DO I HAVE TO FILE SUIT BEFORE AN APPEAL IS DECIDED?
You may have to.   The Supreme Court of the United States has ruled that in some circumstances, the deadline to file suit may be calculated from the last day that you work rather than from the time the appeal is decided.  So you may have to file suit and ask the court to hold the case in abeyance until the appeal is decided.  This is counterintuitive and very important.

I RECEIVED A DOCUMENT FROM MY EMPLOYER WHICH EXPLAINS  DISABILITY BENEFITS.  DO I FOLLOW WHAT THIS SAYS?
Most likely your employer gave you a “summary plan description.”  ERISA law requires your employer give this to you.  It is only a summary and may not include some important provisions such as deadlines for filing suit.   You need to examine the entire policy to know for sure what are your rights.  Most likely your employer has not given this policy to you.
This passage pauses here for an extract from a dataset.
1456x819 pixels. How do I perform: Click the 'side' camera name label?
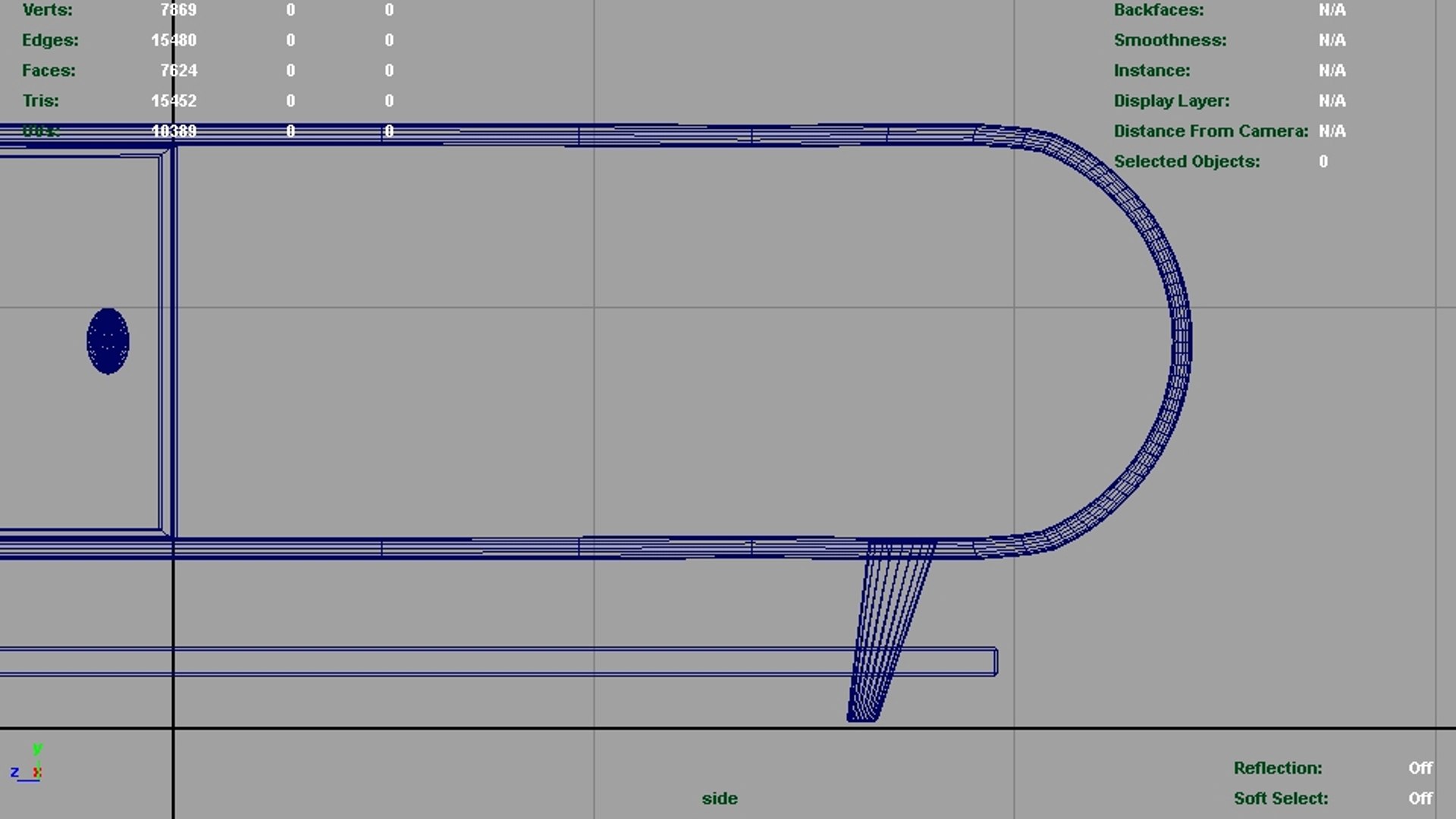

If the summary plan description contradicts the policy, it is the policy, not the summary plan description,  that will control even though the company never gave you the policy.

WHY DOES THE  COMPANY INSIST  I APPLY FOR SOCIAL SECURITY DISABILITY INCOME?
Most policies allow the insurance company to deduct from the benefits it pays, amounts you receive from other, listed sources which include Social Security Disability Income. Insurance companies will routinely give you the option of paying it back in a lump sum if you are awarded Social Security Disability Income retrospectively.  It may also allow you to choose to deduct an estimated amount from your monthly benefits even if you are not yet receiving Social Security Disability Income benefits.

I AM RECEIVING SOCIAL SECURITY DISABILITY INCOME, DOESN’T THAT MEAN I AM DISABLED AND ENTITLED TO BENEFITS?
No. The insurance company must consider the fact you are receiving Social Security Disability Income in its analysis of your claim but is not required to pay benefits just because you are getting Social Security Disability Income. The reason given by the insurance company is that the law controlling the right to disability insurance benefits is different from the law controlling the right to Social Security Disability Income benefits.

HOW CAN I PAY ATTORNEY’S FEES WHEN I HAVE NO INCOME?
You have the option of going forward with your case by paying an hourly rate with an advance against fees or on a contingent fee basis which means that if benefits are ultimately paid, you will pay from your benefit a percentage in attorney’s fees.  If no benefits are awarded, there will be no attorney’s fee. You only pay if you win. ERISA allows a court, at its discretion, to award attorney’s fees but that is only for fees incurred from the time a lawsuit is filed.